Mejores algoritmos, mejor capacidad de cómputo y mayor capacidad de almacenamiento a bajo costo se tradujeron en la rápida implementación de soluciones que involucran IA no solo en aquellos campos relativamente obvios –asistentes digitales, sistemas de recomendación de películas, libros, música, etc. – sino también en áreas como finanzas, política pública, asuntos legales e incluso en entornos laborales. En estos otros espacios las recomendaciones hechas por un algoritmo pueden tener importantes consecuencias.
Se los implementa bajo la promesa de eliminar tareas repetitivas y tediosas que pueden ser automatizadas a partir del análisis y emulación de patrones en todo tipo de procesos. Y aunque pueda sonar bien, rara vez los algoritmos son neutrales. En cambio, tienden a replicar los sesgos de quienes los desarrollan e implementan y de los datos de los que parten. Reconocer estos peligros no implica abandonar el desarrollo de IA sino más bien enfatizar la importancia de que este sea guiado por un acercamiento crítico, lejos de la ingenuidad "solucionista".

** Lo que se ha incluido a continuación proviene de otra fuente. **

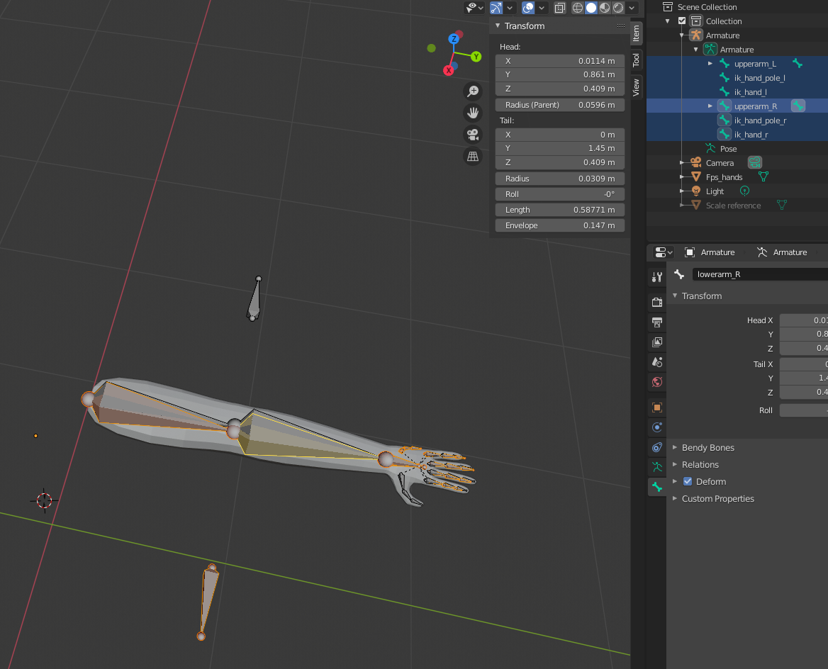Open the Output properties printer icon
Viewport: 828px width, 669px height.
tap(657, 322)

Algunos de los desafíos resultantes de estos peligros pueden dividirse en los campos de trabajo y automatización; sesgos, diversidad e inclusión; derechos y libertades; y asuntos éticos y de gobernanza. Lo más probable no es que los robots reemplacen a las personas sino que estos tomen ciertas tareas automatizables, dejando el amplio resto a los humanos. Un desafío mucho más urgente es el del cambio en el balance de poder entre empleados y empleadores.

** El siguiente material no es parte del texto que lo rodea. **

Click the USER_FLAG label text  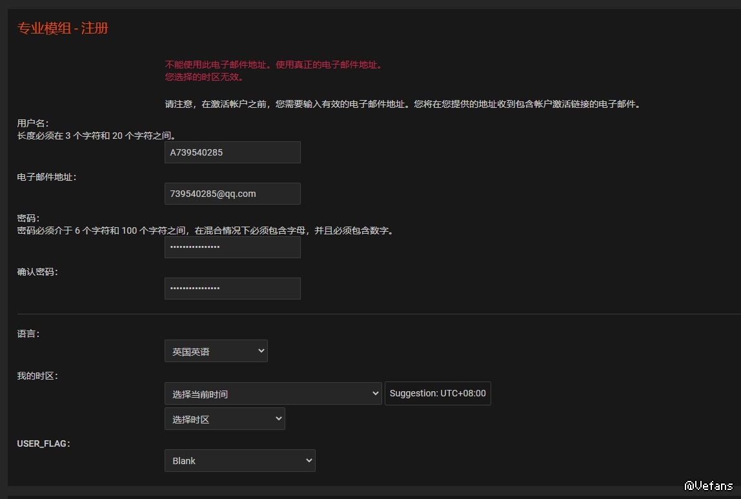(43, 443)
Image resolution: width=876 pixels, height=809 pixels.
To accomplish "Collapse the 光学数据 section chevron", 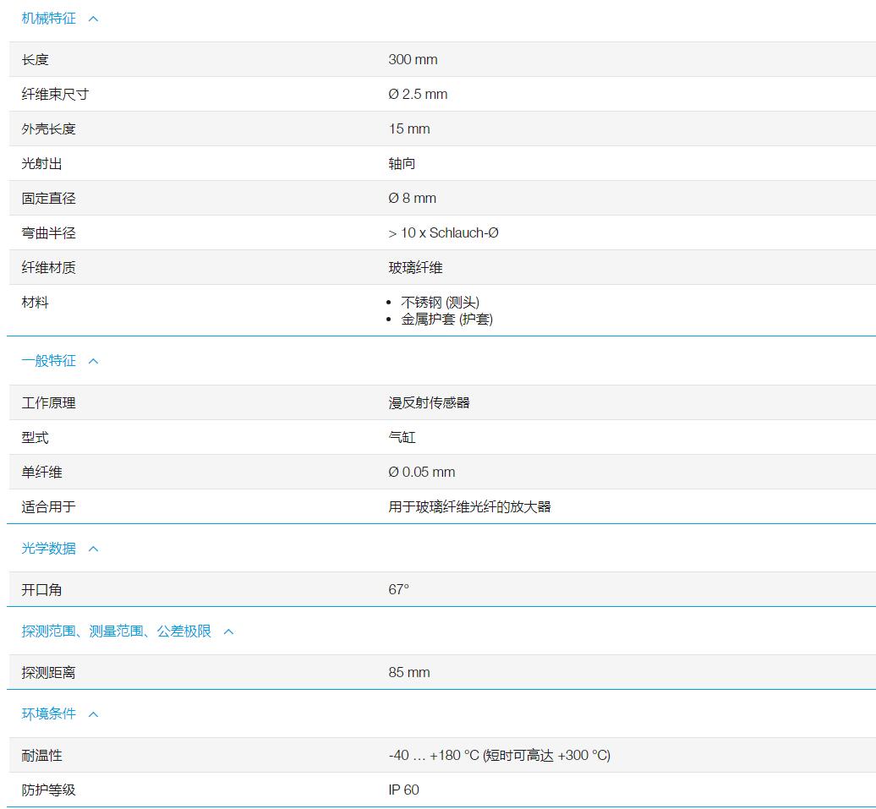I will point(93,549).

Por el momento y a partir de la incorporación de software de monitoreo y evaluación bajo la promesa de neutralidad, la balanza se inclina por los últimos. En el campo de la IA hay un grave problema de sesgos y falta de diversidad. No solo en su sentido estadístico sino también en el sentido más amplio de sesgos legales y normativos. Idealmente los algoritmos podrían volver ciertos procesos más justos e imparciales, pero en la práctica no solo esto no sucede sino que tienden a amplificarse las diferencias. A esto se le suma que en el campo de la IA hay muy poca diversidad.

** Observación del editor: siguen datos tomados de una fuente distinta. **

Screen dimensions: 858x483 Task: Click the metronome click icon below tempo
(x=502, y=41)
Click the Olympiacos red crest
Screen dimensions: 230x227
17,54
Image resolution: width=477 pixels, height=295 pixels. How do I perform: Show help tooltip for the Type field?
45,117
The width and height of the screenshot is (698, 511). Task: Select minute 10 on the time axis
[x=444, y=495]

Esto se presenta como un problema porque estos desarrollos operan sobre grupos demográficos diversos con experiencias de vida muy distintas que pueden quedar afuera. En instituciones gubernamentales o de interés público, la adquisición e implementación de sistemas de IA suele realizarse sin escrutinio público ni la atención a preocupaciones de la sociedad civil.
Se adquieren desde programas para la predicción de delincuencia o perfilado criminal hasta algoritmos de reconocimiento facial de cuestionable eficacia. Pero la ansiedad por la modernización debe ponderarse frente a los riesgos y la evidencia empírica respecto de su utilidad real, capaces de ser controladas y supervisadas. En cuanto a preocupaciones éticas y de gobernanza, es cierto que hay un creciente interés por la incorporación de controles y contrapesos que legitimen la evolución del campo de la IA.
Pero no es un desafío menor. Está clara la necesidad de marcos éticos para el desarrollo de IA, pero lograr este tipo de consensos no es un desafío novedoso ni sencillo de resolver. Con la madurez del campo de la IA y la amplia adopción de sus frutos en ámbitos diversos, es necesario evaluar cuál es su impacto y a quién beneficia su incorporación. Los algoritmos en la toma de decisiones tienen la potencialidad de revertir muchas injusticias e incluso disminuir la desigualdad, pero no es eso lo que está sucediendo.
Se implementa tecnología sin el entendimiento de la sociedad civil y sin su voz ni voto. Debemos elevar el nivel de la discusión, deshacernos de los no-problemas heredados de los relatos hollywoodenses y en cambio enfocarnos en aquellos ámbitos donde la incorporación de IA tiene un impacto concreto. Puede que involucre muchos menos efectos especiales, pero será una historia mucho más digna de contar.